Doyle's smile spread, slowly. "You bet your arse it is." Turning aside from Bodie's increasingly dazed and delighted grin, he began to run his fingertips over the disarmed pressure pads on which Cowley lay.
"Maybe we could use one of these to get him up and out of here. Like a backboard. We could put--" Doyle's face, close to his searching hands, moved right into Cowley's direct line of sight, and green eyes met Cowley's own. "--Christ!"
Blasphemy, Cowley thought absently, pleasantly, enjoying the fact that he was still well able to surprise his men even without being able to move or speak. He watched Doyle's pupils constrict to near-pinpoints.
Bodie's voice came reluctantly, soft and gruff, after a pause. "...he die on us?"
Doyle's gaze searched Cowley's, and Cowley looked back, steady, clear, aware. "No," Doyle managed. "No... he's awake."
"Eh?"
"Awake," Doyle said, putting a peculiar emphasis on the word: half-relieved, half-choked. "He's awake. You can hear me, can't you sir?"
Cowley concentrated, and blinked slowly. Not much, for a man whose iron constitution was famed throughout the home counties and far beyond... but it was enough.
12:12
"He can hear me," Doyle said. "Can see me."
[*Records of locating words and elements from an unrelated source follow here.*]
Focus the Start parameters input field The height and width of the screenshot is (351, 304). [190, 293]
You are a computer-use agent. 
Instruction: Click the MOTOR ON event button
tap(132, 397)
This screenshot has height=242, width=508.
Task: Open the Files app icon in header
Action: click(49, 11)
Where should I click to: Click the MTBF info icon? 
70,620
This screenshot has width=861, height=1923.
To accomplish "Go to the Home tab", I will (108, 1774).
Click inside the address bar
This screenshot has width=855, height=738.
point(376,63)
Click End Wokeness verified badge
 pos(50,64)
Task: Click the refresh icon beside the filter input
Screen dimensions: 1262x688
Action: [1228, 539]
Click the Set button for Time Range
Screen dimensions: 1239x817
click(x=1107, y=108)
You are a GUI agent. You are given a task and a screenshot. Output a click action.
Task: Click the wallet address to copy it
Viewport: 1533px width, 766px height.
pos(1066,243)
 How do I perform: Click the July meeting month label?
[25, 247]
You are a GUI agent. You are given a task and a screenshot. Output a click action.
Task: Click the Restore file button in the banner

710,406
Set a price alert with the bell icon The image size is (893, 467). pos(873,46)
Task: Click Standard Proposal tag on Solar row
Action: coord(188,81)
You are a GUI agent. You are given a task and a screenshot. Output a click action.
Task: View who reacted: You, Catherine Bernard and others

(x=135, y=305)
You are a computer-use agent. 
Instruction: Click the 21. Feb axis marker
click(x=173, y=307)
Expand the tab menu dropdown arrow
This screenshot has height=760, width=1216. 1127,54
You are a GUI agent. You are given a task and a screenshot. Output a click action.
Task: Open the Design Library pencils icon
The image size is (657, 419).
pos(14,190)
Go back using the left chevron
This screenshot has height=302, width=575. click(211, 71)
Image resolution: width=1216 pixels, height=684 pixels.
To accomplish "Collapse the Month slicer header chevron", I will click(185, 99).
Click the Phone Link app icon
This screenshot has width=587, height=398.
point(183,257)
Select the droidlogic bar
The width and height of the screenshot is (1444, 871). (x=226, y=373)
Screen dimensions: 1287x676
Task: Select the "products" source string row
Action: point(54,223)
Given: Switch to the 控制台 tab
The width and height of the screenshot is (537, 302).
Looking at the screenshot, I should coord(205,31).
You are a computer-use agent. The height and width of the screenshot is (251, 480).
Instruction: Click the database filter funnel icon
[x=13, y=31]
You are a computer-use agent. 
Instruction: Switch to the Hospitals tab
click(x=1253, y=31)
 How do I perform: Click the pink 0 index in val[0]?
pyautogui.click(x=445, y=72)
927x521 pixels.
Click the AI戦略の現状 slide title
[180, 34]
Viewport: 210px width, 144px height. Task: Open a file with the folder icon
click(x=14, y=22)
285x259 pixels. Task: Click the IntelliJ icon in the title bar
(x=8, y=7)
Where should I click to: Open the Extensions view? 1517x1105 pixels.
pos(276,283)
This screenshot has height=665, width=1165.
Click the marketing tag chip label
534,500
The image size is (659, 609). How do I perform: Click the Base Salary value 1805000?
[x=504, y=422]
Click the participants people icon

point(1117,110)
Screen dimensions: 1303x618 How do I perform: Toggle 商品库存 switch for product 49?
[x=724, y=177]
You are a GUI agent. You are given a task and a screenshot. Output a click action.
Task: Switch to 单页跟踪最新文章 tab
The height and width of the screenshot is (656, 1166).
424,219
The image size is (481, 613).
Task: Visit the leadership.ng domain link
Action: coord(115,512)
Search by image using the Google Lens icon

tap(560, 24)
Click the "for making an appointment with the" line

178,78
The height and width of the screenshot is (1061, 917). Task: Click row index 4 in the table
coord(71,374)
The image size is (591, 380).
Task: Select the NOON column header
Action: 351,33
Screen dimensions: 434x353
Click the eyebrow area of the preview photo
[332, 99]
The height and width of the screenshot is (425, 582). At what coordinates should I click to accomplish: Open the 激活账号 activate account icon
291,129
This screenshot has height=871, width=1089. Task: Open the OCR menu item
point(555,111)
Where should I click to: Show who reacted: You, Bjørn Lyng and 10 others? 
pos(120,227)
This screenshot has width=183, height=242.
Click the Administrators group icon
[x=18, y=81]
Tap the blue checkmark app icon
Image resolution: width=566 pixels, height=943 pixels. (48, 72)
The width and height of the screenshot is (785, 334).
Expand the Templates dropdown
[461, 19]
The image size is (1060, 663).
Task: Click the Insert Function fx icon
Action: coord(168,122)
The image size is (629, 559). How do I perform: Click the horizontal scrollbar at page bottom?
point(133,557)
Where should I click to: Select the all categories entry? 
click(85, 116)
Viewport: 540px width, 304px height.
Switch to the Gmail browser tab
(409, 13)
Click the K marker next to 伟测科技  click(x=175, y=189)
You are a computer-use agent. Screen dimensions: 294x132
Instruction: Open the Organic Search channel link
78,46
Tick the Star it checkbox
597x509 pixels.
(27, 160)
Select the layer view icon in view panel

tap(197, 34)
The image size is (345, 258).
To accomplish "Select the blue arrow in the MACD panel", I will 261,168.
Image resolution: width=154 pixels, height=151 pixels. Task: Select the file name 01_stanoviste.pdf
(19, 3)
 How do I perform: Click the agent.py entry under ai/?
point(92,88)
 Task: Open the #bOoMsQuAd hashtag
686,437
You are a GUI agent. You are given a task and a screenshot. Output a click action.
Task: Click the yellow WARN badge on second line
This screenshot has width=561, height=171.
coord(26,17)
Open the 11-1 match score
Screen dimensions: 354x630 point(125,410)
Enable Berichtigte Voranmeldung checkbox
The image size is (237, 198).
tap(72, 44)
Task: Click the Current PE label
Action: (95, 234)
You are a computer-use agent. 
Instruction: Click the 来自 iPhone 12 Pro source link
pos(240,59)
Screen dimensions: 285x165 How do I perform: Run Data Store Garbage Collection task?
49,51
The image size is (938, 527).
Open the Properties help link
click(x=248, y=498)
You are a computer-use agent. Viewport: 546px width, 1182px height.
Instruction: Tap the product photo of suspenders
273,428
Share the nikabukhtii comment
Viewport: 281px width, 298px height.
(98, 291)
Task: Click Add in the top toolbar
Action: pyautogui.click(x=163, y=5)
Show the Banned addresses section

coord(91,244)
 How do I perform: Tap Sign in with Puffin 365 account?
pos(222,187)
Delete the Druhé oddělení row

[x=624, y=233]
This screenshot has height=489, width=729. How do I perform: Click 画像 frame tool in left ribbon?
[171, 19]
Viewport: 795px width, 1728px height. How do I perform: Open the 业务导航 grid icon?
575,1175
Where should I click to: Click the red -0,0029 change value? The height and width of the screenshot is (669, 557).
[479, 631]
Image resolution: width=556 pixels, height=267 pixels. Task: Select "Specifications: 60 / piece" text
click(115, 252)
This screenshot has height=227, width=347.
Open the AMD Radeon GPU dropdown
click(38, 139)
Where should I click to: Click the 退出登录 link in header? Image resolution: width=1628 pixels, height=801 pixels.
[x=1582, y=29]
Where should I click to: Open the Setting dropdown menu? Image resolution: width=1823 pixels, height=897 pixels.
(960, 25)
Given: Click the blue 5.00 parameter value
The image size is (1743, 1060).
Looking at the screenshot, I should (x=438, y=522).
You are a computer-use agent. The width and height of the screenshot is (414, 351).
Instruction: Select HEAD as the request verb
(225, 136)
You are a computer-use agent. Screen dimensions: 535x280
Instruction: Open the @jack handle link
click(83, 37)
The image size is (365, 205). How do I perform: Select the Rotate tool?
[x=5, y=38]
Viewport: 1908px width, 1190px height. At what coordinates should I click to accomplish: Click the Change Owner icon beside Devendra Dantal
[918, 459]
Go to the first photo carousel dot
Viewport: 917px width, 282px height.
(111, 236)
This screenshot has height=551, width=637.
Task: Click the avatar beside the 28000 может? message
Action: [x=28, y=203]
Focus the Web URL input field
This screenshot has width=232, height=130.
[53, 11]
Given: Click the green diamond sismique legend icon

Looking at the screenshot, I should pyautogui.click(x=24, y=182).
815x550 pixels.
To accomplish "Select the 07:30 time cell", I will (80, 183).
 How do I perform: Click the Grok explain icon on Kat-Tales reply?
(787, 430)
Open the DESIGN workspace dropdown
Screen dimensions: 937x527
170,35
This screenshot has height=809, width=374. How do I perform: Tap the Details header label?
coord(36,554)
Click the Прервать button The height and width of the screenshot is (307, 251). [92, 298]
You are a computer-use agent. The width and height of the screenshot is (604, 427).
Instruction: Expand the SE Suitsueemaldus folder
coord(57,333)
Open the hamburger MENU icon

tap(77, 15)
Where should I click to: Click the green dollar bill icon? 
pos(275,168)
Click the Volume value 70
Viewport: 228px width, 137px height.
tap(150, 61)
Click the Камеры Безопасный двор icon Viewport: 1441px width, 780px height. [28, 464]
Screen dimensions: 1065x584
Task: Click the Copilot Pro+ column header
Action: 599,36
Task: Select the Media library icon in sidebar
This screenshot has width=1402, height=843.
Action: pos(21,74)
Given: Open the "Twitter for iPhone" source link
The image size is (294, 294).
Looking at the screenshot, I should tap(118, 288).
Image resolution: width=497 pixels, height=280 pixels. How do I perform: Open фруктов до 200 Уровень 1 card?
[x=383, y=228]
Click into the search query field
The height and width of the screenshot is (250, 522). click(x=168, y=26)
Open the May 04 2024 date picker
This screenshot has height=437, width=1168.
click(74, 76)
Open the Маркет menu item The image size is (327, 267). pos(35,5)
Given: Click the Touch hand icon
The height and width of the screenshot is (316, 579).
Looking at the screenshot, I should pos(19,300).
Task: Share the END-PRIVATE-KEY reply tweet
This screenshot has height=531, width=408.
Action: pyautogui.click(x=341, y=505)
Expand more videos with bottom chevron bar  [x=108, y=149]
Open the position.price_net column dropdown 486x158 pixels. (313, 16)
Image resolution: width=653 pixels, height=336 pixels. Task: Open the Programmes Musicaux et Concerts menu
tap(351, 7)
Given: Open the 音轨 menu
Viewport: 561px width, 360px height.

Bodie came on hands and knees to Doyle's side, peering uncertainly down at Cowley. "Thought you were out, sir. Been awake long, have you?"
Cowley blinked again, carefully.
There was a strangled exhalation from Doyle. Embarrassment seemed to flow invisibly from him like streams of water. Bodie read this silent language as well as he read his partner in the midst of a firefight, and he shifted himself stiffly so that his shoulder no longer touched Doyle's.
Cowley's fair brows drew together. He wondered if the fledgling bond he had seen between his men was destined to die aborning. Could it survive so soon in the open air? Not for me, lad. Don't kill it for me. You don't know yet how precious it is. Thoughts he would probably never speak aloud, but he thought them all the same, watching Bodie's face.
Doyle's eyes darted sideways and flickered uncomfortably over Bodie. "Come on, let's get going before our luck runs out," he said irritably, moving to grab one end of a pressure-pad.
Bodie remained still for a moment, seemingly transfixed by Cowley's urgent gaze. Finally, the vulnerability on his face gave way to certainty, and then to dawning determination. Cowley saw this, and rejoiced. His eyes crinkled at the corners. Bodie tipped him a wink and moved nonchalantly to help Doyle ready the impromptu backboard.
"Already did."
"What?" Doyle asked, distracted.
"Our luck ran out. But something kept it going until we were finished," Bodie said simply. "Happened for a reason." They lifted the pad with Cowley on it, steadying him for the steep ascent up the stairs.
Doyle looked a warning at Bodie, eyes flicking to Cowley quickly and meaningfully. But Bodie only grinned. "Happened for a reason," he insisted. "And when we're out of here and he's tucked up safe in hospital with his pure malt IV, I'm taking you home and showing you what that reason is."
A deep flush coloured Doyle's cheeks, but at last he smiled despite himself, leading the way up the stairs. "You do that."
And Cowley, finally managing to move his toes as sensation returned, looked peacefully up at the ceiling. Well done, Sir, he thought humbly, conspiratorially, not minding the apparent lack of reply. Very well done indeed.
-- THE END --
1996
"Barukh atah Adonai
Eloheynu melekh ha-olam
she-heche'yanu ve-kiy'manu
ve-higi'anu la-zman ha-zeh."
"Praised are You, O Lord our God, King of the universe, Who has kept us in life, sustained us, and enabled us to reach this season."